Montag, 29. Juli 2013

Die Macht der zwei Türme


In diesem Artikel soll es weder um den „Herr der Ringe“, noch um die beiden Türme des World Trade Centers gehen. Die zwei Türme, die ich meine, stehen in Deutschland, genauer gesagt in Frankfurt am Main an der Taunusanlage. Sie heißen „Soll und Haben“ und gehören der Deutschen Bank.

Die Deutsche Bank könnte sich demnächst im Zentrum außergewöhnlicher Ereignisse wiederfinden, deshalb möchte ich an dieser Stelle einmal ein paar Worte zu diesem Unternehmen schreiben.

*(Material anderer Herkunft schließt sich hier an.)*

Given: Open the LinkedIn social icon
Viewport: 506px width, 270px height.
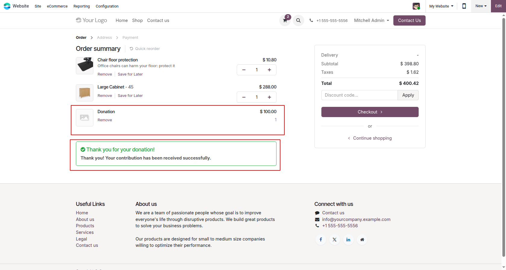Looking at the screenshot, I should (348, 240).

Ich bin auch nicht ganz unbelastet, denn ich bin über zehn Jahre lang dort ein- und ausgegangen, da ich beruflich eng mit ihr zu tun hatte. Deshalb zunächst auch folgende Anmerkung:

Man muss klar unterscheiden zwischen dem Unternehmen und den Menschen, die dort arbeiten. Ich habe sehr viele Menschen aus verschiedenen Bereichen (vornehmlich IT, aber nicht nur) und Managementebenen in der Deutschen Bank kennengelernt und mit ihnen zusammengearbeitet. In der übergroßen Anzahl sind das Menschen, die sehr freundlich sind und mit denen man sich gerne trifft. Es sind Menschen wie Sie und ich, die dort arbeiten und ansonsten mit den negativen Seiten des Unternehmens wenig bis nichts zu tun haben. Natürlich muss es auch andere geben, aber diese sind meiner Meinung nach eine klare Minderheit.

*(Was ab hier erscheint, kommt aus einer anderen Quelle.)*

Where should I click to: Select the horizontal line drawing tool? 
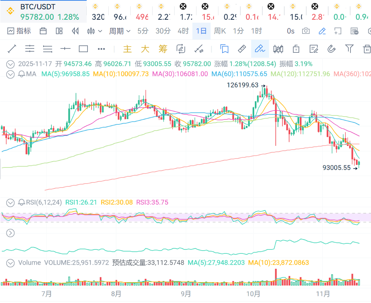[x=65, y=49]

Es ist sowieso eines der Grundübel unseres Systems, dass Unternehmen teilweise wie Menschen agieren können, letztendlich aber keine sind. Konzerne agieren deshalb fast ausnahmlos herzlos, skrupellos und ausschließlich profitorientiert. Ab einer gewissen Unternehmensgröße kann sich dann auch kein einzelner Mitarbeiter mehr dem entgegenstellen, nicht einmal der Vorstandsvorsitzende. Natürlich sammeln sich insbesondere im Top-Management aber auch Personen, die diese Philosophie vorbehaltlos unterstützen, für das Unternehmen und auch im persönlichen Bereich.

Die Deutsche Bank ist das größte Bankhaus in Deutschland, allerdings ist sie entgegen ihrem Namen nur noch sehr begrenzt deutsch. Immer mehr Kompetenzen werden vornehmlich nach London aber auch nach New York verschoben. Die Berufung von Anshu Jain zu einem von zwei Vorstandsvorsitzenden ist da nur eine logische Entwicklung. Dieses kennzeichnet auch den Wandel der Deutschen Bank insbesondere seit den Neuzigerjahren. 1870 gegründet war die Deutsche Bank lange Zeit ein grundsolides Unternehmen. Sie wurde nach dem zweiten Weltkrieg zunächst von den Siegermächten zerschlagen, 1957 dann aber rezentralisiert und erneut gegründet. 

In den Neunzigerjahren rückte immer mehr das neu aufgebaute Investmentbanking in den Mittelpunkt, da dort ganz andere Gewinne möglich sind, als im klassischen Bankgeschäft. Neben dem Standort in der Großen Gallusstraße in Frankfurt wurde aber in diesem Bereich London der primäre Ort, an dem die Fäden gezogen werden. Es begann eine Entwicklung, in der dieses Investment Banking immer mehr an Bedeutung gewann und der Bereich des klassischen Bankgeschäfts (damals PCAM – Private Client and Asset Management) immer mehr als alt und zweitrangig angesehen wurde. 
Das zeigte sich auch deutlich an den Versuchen, die Retail-Kunden (normale Bankkunden) in die Tochter Deutsche Bank 24 auszugliedern. Die vermögenden Kunden sind im Bereich Private Banking und die wirklich vermögenden Kunden im Bereich Private Wealth Management angesiedelt. 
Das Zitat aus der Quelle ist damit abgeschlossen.